Rather than celebrating with the ones from whom the demons were cast out, rather than rejoicing that their nightmares have finally ended, the disciples have become a tight knit power group. When good is done, and it does not result in their own enhanced standing in the world, they try to stop it. Their focus has become not the work of Jesus, but that others follow them, admire them, hold them in esteem. This, and not the work of the kingdom, determines what they do, the decisions they make, the strategies they develop as they move through life.

It’s been a family neurosis in Christianity down through the centuries, with one Christian community seeing another not as a co-creator in an amazing adventure of bringing a kingdom of justice and love to birth, but as a rival.

Over the centuries, this rivalry has led Christians down the path of war and bloodshed -- Catholics and Protestants, Orthodox and Roman Christians, Anglicans and Roman Catholics slaughtering each other, warring against each other, burning each other at the stake. Not to mention violence between Christians and Muslims, between Christians and Jews.

I suspect it is this sad legacy that Pope Francis had in mind this week in Washington when he spoke of the need to serve people and not ideologies, and to create a culture of encounter and dialogue.

It’s this path of violence lurking beneath what seems at first like petty rivalry between two communities that Jesus rails against in this passage, using images that are both grotesque and disturbing -- images of unquenchable hellfire, of cutting off your hand and foot and plucking out your eye. The kind of strong and grotesque images some artists might use to make a point they feel is critical. We saw this in the gospel a few weeks back where Jesus tells us to eat his flesh and drink his blood. Grotesque images enlisted to make a critical point.

The southern novelist Flannery O’Connor also uses grotesque and disturbing images. She says, "I use the grotesque the way I do because people are deaf and dumb and need help to see and hear." Jesus is using the grotesque in this passage in the hopes of getting his deaf, dumb, and blind disciples to hear, see, and speak.

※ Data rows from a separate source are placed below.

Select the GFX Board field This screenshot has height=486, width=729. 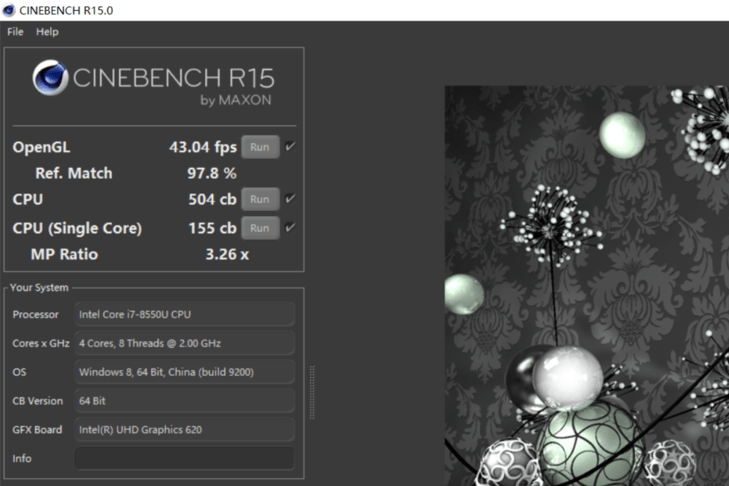pyautogui.click(x=185, y=429)
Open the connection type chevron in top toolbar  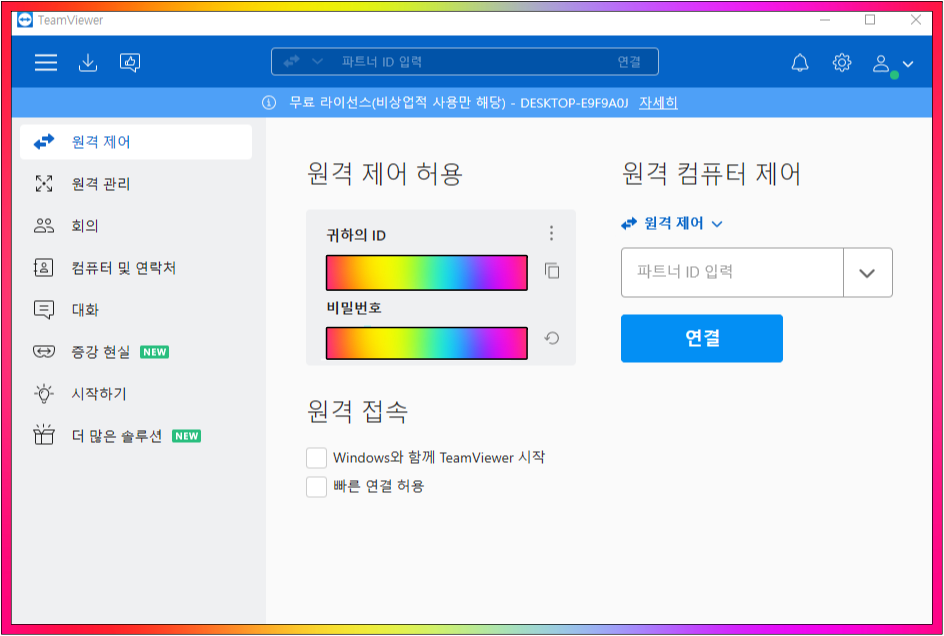click(318, 61)
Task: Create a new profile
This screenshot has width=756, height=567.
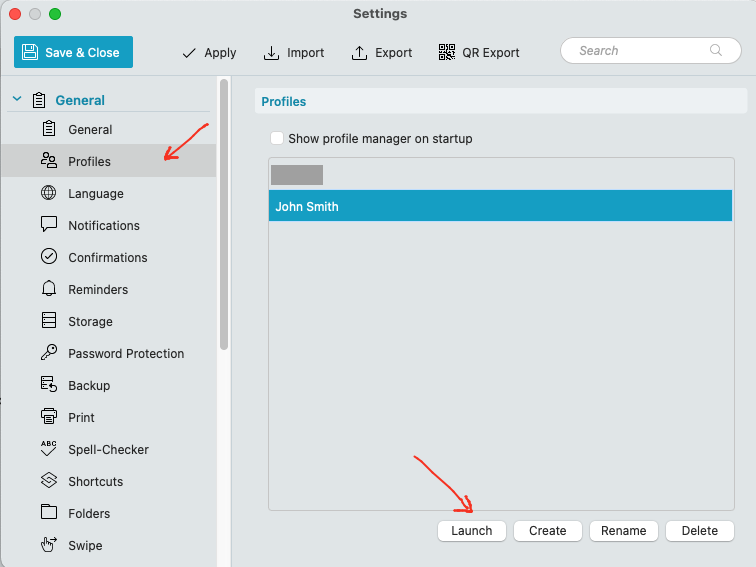Action: pos(548,531)
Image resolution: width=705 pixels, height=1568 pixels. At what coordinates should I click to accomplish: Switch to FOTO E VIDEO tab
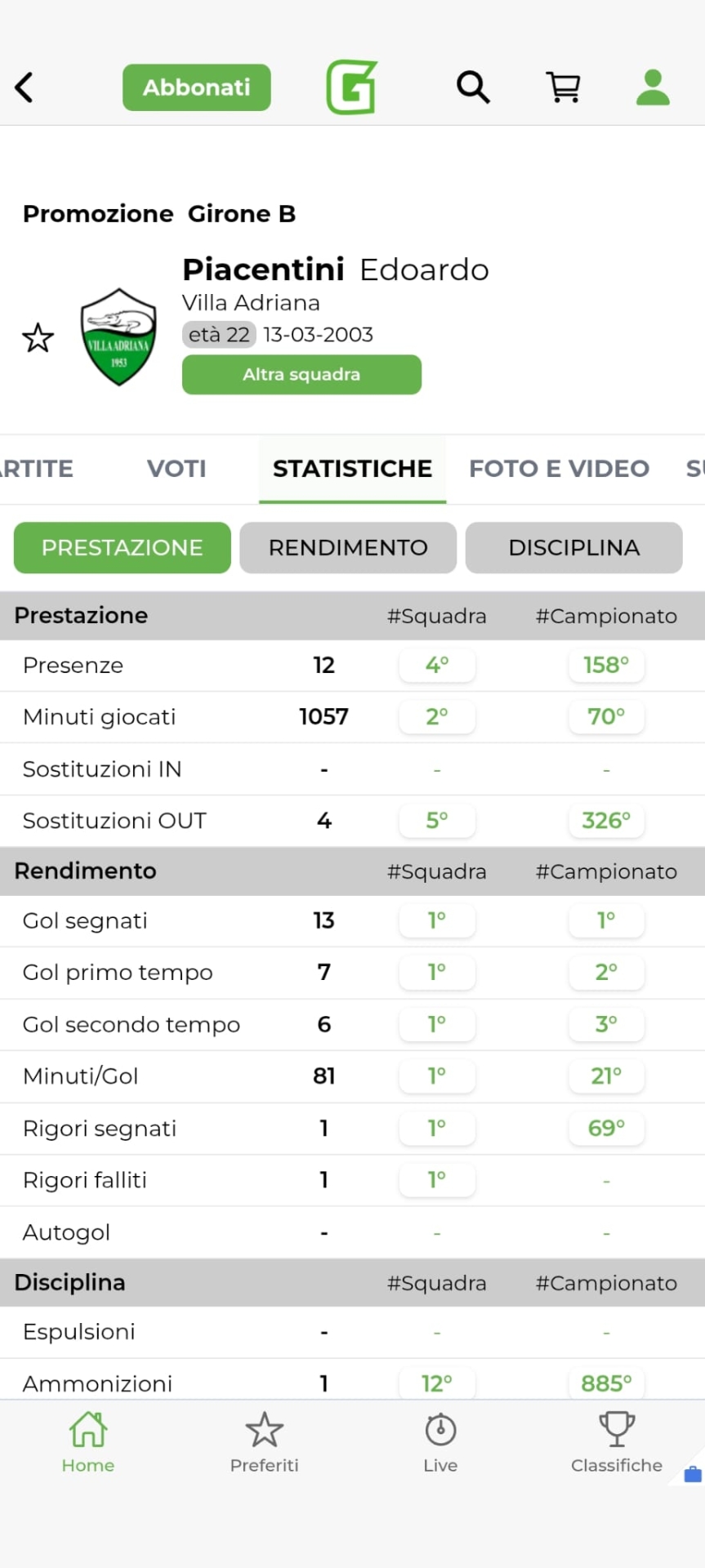559,469
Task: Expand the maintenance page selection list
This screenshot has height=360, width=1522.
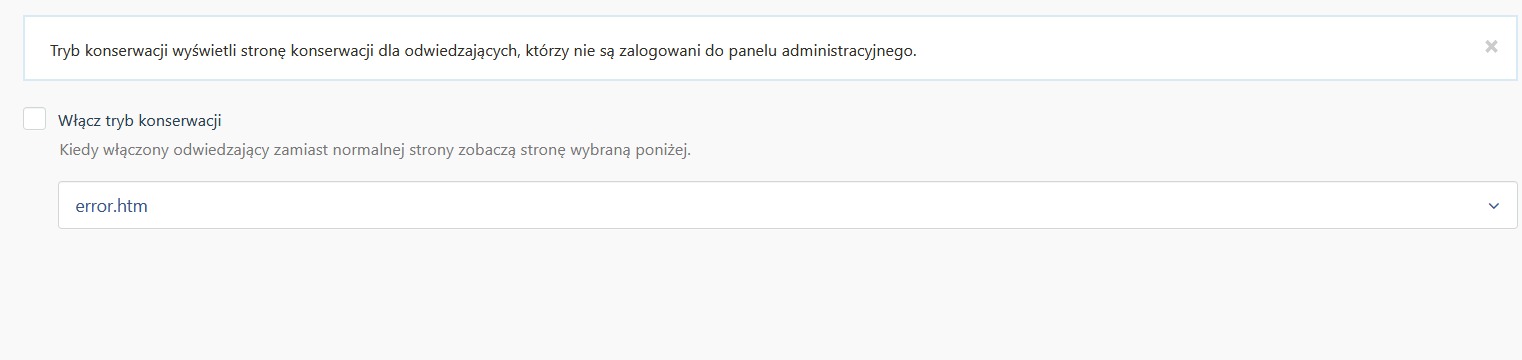Action: (788, 205)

One of the grotesque images he uses here is a hell of unquenchable fire. Preachers often interpret this to mean a place of punishment for sinners after they die, but in the original Greek, Mark’s words suggest something very different. He’s referring to a place outside Jerusalem called Gehenna. The ancient prophet Jeremiah spoke of that place. It’s where the Hebrew people once disobeyed God by killing and burning their own children in sacrifice. It was a place of cruelty and violence, of painful screams and a fire that seemed unquenchable.

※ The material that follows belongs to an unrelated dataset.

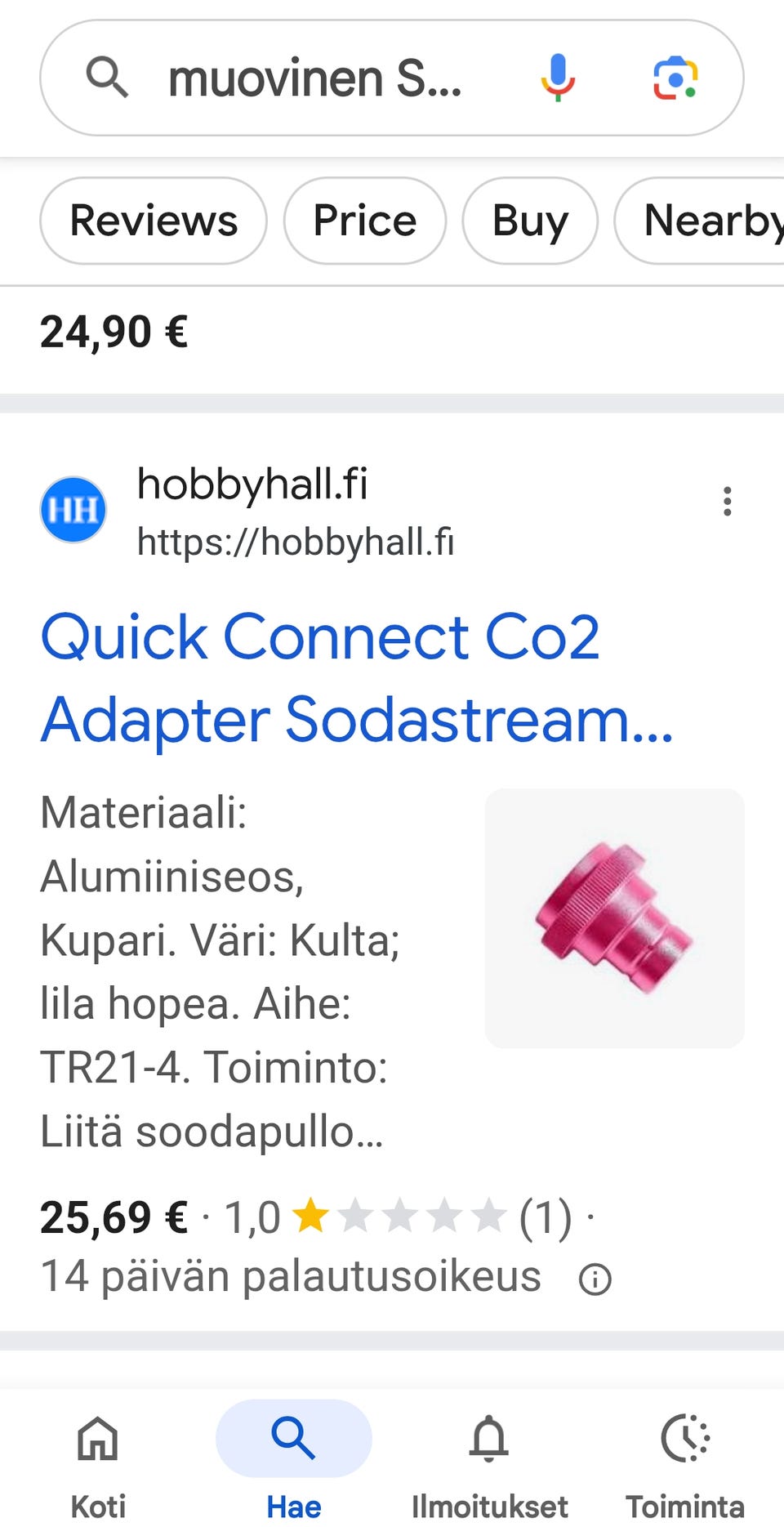This screenshot has height=1527, width=784.
Task: Choose the Buy filter chip
Action: click(530, 221)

Jesus is saying that the path of rivalry among the disciples can lead to this same kind of cruelty and violence -- as in fact it has over the centuries. And he is saying he will have none of it.

He adds even more grotesque images to make his point: “I’d rather see you cut off your hand, cut off your foot, pluck out your eye than to take that path of cruelty and violence.” He's using disturbing images and extreme language to make a critical point against war and cruelty and violence among his followers. The tragic history of violence by Christians shows how little we’ve understood this teaching.

Is there a way out of this? This misunderstanding of where our greatness really lies, with its subsequent rivalry and violent cruelty. Is there a way out?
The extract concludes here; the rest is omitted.